You are both probably right. I have to use something else than DirectPlay then.

It is a shame, though. DirectPlay is service provider independent while others (including OpenPlay) only supports TCP/IP on all platforms. This is the most important protocol but I would still like to support direct modem connections, IPX, null-modems, etc.

I took a look at OpenPlay. It is given in source code meaning that in principle can be ported to any system (providing that to proper drivers are written). A Linux version is under development but is not done. For know only Mac and Windows versions exist.

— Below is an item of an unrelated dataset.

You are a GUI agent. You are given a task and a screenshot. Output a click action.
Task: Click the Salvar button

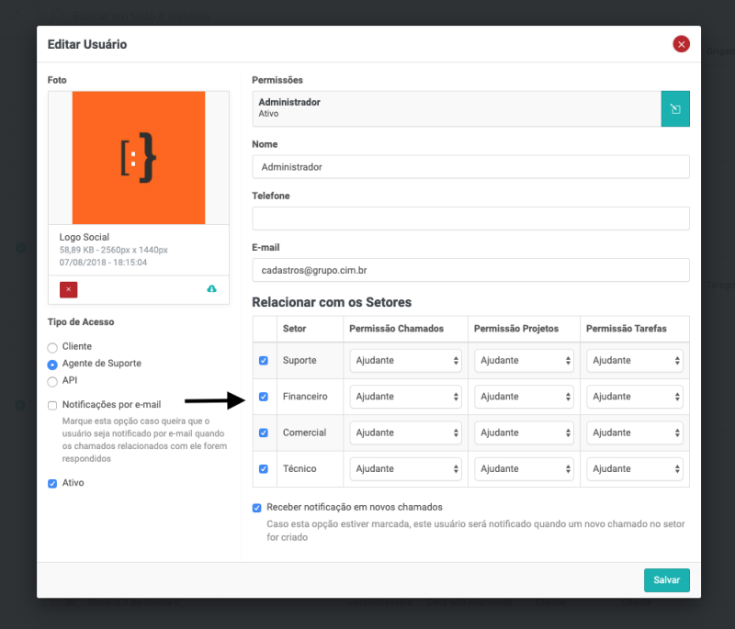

If anybody knows any other programs for platform/service independant commiunication please let me know.

B.S. Jacob Marner
Graduate Student of Computer Science, The University of Copenhagen, Denmark.
http://fp.image.dk/fpelisjac/rolemaker/


Jacob Marner, M.Sc.Console Programmer, Deadline Games

Not very sure if it''s platform independant..

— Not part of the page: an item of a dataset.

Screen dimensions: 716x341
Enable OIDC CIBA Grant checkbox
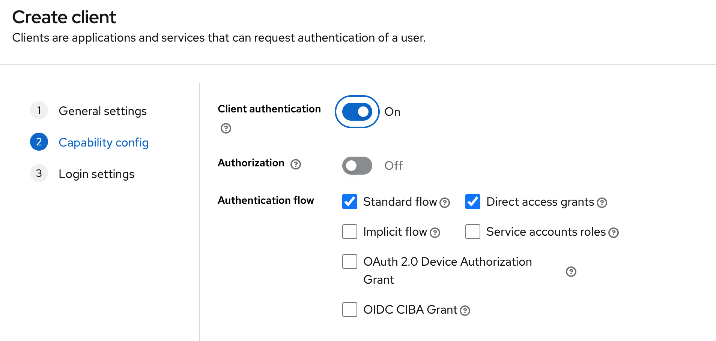[350, 310]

http://www.rogerwilco.com/
I just looked at Roger Wilco. It is not a communication protocol, but a application layer program for sending voice information over networks. It only works for Mac and Windows and only work on TCP/IP.

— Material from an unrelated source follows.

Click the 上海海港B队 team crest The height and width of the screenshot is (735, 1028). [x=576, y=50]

In conclusion, Roger Wilco is not what I need. Apple OpenPlay is then a better solution.

B.S. Jacob Marner
Graduate Student of Computer Science, The University of Copenhagen, Denmark.
http://fp.image.dk/fpelisjac/rolemaker/


Jacob Marner, M.Sc.Console Programmer, Deadline Games
Nothing is preventing you from abstracting out your session/transport layer from the application. Create an network encapsulating interface for your network calls, and write a DirectPlay implementation and a TCP/IP implementation. Then you can still have your server in linux.
Uh, that won''t work. DirectPlay uses its own protocols and the protocol spec is not public. So a DirectPlay client will not be able to talk to a non-Windows server.



-vince


-vince


vince, I know that DirectPlay protocols haven''t been released. I said so myself above. I think you missed my point. The point is to abstract out the networking code by protocol. ex:

class NetStuff {  public:    virtual void CreateConnection(int address) = 0;    virtual int SendData(char * buffer, int size) = 0;};class TCPNetStuff : public NetStuff {};class DPlayNetStuff : public NetStuff {  public:    void DPlayLobbyConnect(void);}; 


Then a network interface will be either an instance of TCPNetStuff or DPlayNetStuff. So just don''t compile the DPlayNetStuff implementation for the non-windows clients. You''ll still have the TCPNetStuff network interface to communicate over with other OS''es.
But my point is that DPlay clients can''t talk to non-DPlay servers/clients.

What''s the use of having a DPlay implementation if it can''t talk to anyone else?

I agree abstraction of the networking API is a good thing - it has already saved my butt many times. It''s just that for this scheme to work all the clients/servers would have to be DPlay.